Vespa-Fahrer treffen sich nach Meisterschaftslauf beim Nostalgie-Museum

Fahrkünstler auf dem Kult-Roller

Bernd Nicodemus aus Okel hat seiner Vespa schon die Schärpe umgelegt, denn er wurde am Sonntag in Okel Deutscher Turniermeister in der kleinen Klasse. Hinter ihm sitzt der Sieger in der großen Klasse, Till Kleinschmidt. Der Präsident des Vespa Clubs von Deutschland, Uwe Bödicker (rechts stehend) nahm im Nostalgie-Café in Okel die Siegerehrung vor. Foto: Heiner Büntemeyer

Okel - Von Heiner Büntemeyer. Sie sind seltener geworden auf unseren Straßen: die Kult-Motorroller der Marke Vespa. Aber es gibt sie noch. Es gibt sogar einen Vespa Club von Deutschland (VCVD), dessen Präsident Uwe Bödicker am Sonntag zu einem Treffen nach Okel gekommen war. Hier wurde er von Bernd Nicodemus im Nostalgie-Café von Elke und Wolfgang Kaeding begrüßt. Der Okeler Vespa-Fahrer ist VCVD-Sportkommissar und hatte alle Vorbereitungen für den vierten und letzten Lauf um die Deutsche Turniermeisterschaft getroffen.
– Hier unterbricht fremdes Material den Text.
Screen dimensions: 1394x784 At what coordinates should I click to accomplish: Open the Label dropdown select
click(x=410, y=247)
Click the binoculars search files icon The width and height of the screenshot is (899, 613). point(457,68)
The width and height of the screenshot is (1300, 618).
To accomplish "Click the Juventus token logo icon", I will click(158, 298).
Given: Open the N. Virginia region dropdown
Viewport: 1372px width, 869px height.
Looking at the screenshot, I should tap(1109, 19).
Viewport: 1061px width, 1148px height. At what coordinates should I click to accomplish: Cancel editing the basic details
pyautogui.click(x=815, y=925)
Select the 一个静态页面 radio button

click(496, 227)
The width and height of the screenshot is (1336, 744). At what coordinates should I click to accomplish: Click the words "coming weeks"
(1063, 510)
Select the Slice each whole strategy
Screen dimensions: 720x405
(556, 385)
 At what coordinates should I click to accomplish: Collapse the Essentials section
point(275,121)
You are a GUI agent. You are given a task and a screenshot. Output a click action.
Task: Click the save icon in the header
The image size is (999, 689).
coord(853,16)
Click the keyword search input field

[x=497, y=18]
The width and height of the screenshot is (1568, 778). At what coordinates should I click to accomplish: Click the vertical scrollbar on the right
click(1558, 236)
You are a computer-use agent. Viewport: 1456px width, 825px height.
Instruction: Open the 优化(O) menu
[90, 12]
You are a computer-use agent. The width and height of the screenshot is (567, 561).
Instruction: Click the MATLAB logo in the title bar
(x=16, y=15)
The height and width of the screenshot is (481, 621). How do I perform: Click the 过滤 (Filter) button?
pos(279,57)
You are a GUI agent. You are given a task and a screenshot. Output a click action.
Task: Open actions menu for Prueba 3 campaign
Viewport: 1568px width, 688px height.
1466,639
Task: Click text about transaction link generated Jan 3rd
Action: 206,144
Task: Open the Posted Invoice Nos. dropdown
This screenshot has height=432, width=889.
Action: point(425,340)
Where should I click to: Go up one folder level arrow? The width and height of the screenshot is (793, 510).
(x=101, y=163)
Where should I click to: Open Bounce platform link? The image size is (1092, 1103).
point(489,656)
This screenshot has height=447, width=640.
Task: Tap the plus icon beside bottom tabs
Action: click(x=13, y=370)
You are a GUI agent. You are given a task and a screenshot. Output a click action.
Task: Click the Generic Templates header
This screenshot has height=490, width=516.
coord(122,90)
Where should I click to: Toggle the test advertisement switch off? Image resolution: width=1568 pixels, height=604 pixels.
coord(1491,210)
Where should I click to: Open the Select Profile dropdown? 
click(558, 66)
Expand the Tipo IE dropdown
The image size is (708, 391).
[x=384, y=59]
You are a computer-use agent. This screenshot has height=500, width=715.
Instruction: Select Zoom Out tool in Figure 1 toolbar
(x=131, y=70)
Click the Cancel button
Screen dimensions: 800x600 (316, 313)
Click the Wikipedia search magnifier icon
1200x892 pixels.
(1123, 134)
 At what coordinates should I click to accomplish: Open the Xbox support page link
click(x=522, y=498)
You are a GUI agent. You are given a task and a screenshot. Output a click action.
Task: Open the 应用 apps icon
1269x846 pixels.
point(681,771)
Am Sonntag wurde auf einem Parcours hinter dem Nostalgie-Café der letzte Durchgang um die deutsche Turniermeisterschaft ausgetragen, bei der die Fahrerinnen und Fahren in zwei Klassen einen Geschicklichkeitsparcours bewältigen mussten. Bei Punktgleichheit entschied die Zeit über die Platzierung. Verlangt wurde neben weiteren Geschicklichkeitsaufgaben das Fahren durch eine Slalom-Strecke, über eine Wippe und das Wenden in einem sehr engen Kreis. In der kleinrahmigen Klasse siegte Bernd Nicodemus, der damit auch Deutscher Meister wurde. Bei den großrahmigen Maschinen war Till Kleinschmidt erfolgreich. Er verteidigte seinen Titel, den er schon 2017 und 2018 gewonnen hatte.

Eine mindestens ebenso große Bedeutung wie die Turniere haben für die Vespa-Freunde die damit verbundenen Treffen mit vielen „Vespa-Gesprächen“, Informationen und wertvollem Erfahrungsaustausch.

Wie der Bundesvorsitzende Uwe Bödicker berichtete, gehören dem VCVD gegenwärtig 195 Ortsclubs mit rund 4000 Mitgliedern an. Sie alle nutzen den VCVD für gemeinsame Ausfahrten, Geselligkeit und Clubtreffen.

Bödicker bedauerte, dass der letzte Turniertag nicht mehr so gut besucht war. Er beabsichtigt, die Renntage künftig mit touristischen Treffen zu kombinieren, und lud die Teilnehmer zur Delegiertenversammlung und zum Abschlusstreffen am 28. und 29. September in Schermbeck ein.